LS is typically labeled for application at “15-20 gallons per acre in sufficient water for coverage” (Miller Liquid Lime Sulfur). That is a very high amount of LS, and would be difficult to apply and very costly when applied to large acreages. The key is to fully soak all woody tissues in the vineyard. This may mean aiming all nozzles at the cordons, but that would leave the trunks uncovered. Alternatively, the sprayer could be operated to cover the whole zone from the fruiting wore down, which would waster a tremendous amount of spray. The best application may come from a careful handgun application, which will take a long time and should be done with full protective gear including heavy nitrile gloves, full face shield and respirator, and Tyvek or other chemical-resistant, disposable coveralls. It is hard to say how much you would apply per acre in a directed spray, since that would be much more efficient with less wasted spray than an airblast application. My suggestion would be to apply a 10% solution (1 gallon LS to 9 gallons water) by handgun to cordons and trunks in a very thorough soaking spray. If you need to use an airblast to cover more ground, I would concentrate my nozzles toward the cordons but leave one or two directed toward the trunks, that will waste spray between vines but will allow you to cover ground much quicker. Because of the reduction in efficiency, I would calibrate to apply ten gallons of LS per acre in at least fifty gallons of water.

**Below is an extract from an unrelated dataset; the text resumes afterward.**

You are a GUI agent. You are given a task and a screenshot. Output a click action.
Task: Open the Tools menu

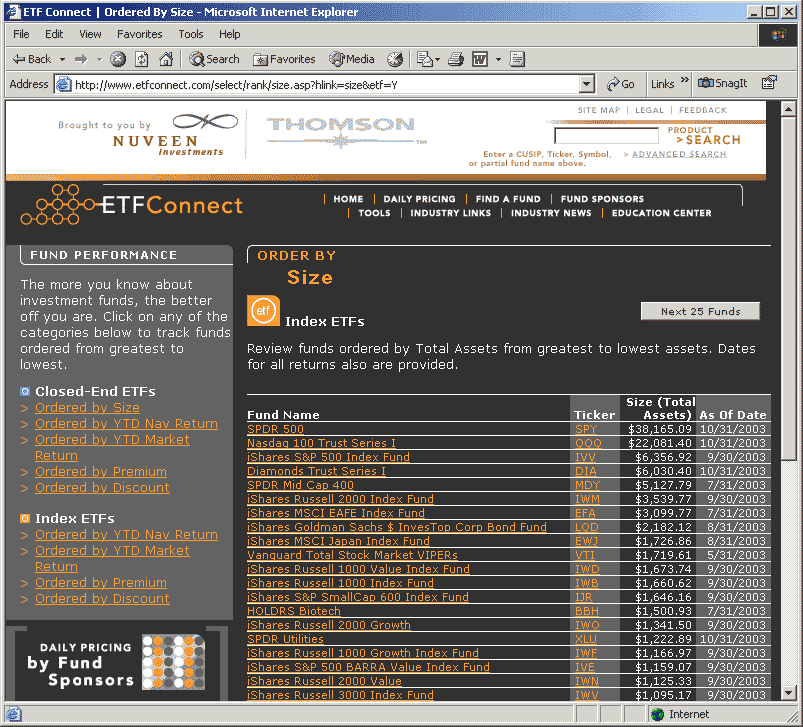(191, 34)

Remember, this stuff is caustic, stinky, and degrades just about everything it touches. It’s also quite phytotoxic- application at these rates to vines after bud break will cause leaf damage if not outright defoliation. I have used a lot of LS during the growing season in organic apple production, and don’t recommend it there unless absolutely necessary. I do not have experience using it in-season (post-bud break) on grapes, so this recommended spray must be applied during the window between pruning and bud break. The spray, if left on tractors and in sprayer plumbing, will corrode hoses, gaskets, and even stainless steel. It must be thoroughly rinsed from sprayer systems and the rinsate applied back out in the vineyard, not dumped on the ground. Some growers have applied a film of vegetable oil via backpack prayer to tractors and sprayers before an LS application to prevent it from soaking into and corroding steel and other materials on equipment. It’s that bad, and I could show you sprayer hitches, mix screens, and ceramic nozzles that have been degraded by it.

With all that said, LS is extremely effective as a preventative practice to reduce disease inoculum, and I still recommend its use in vineyards where anthracnose and/or phomopsis have gotten a bit out of control. Just be careful out there and treat it with the same (and a little more) respect that you should retreat any pesticide.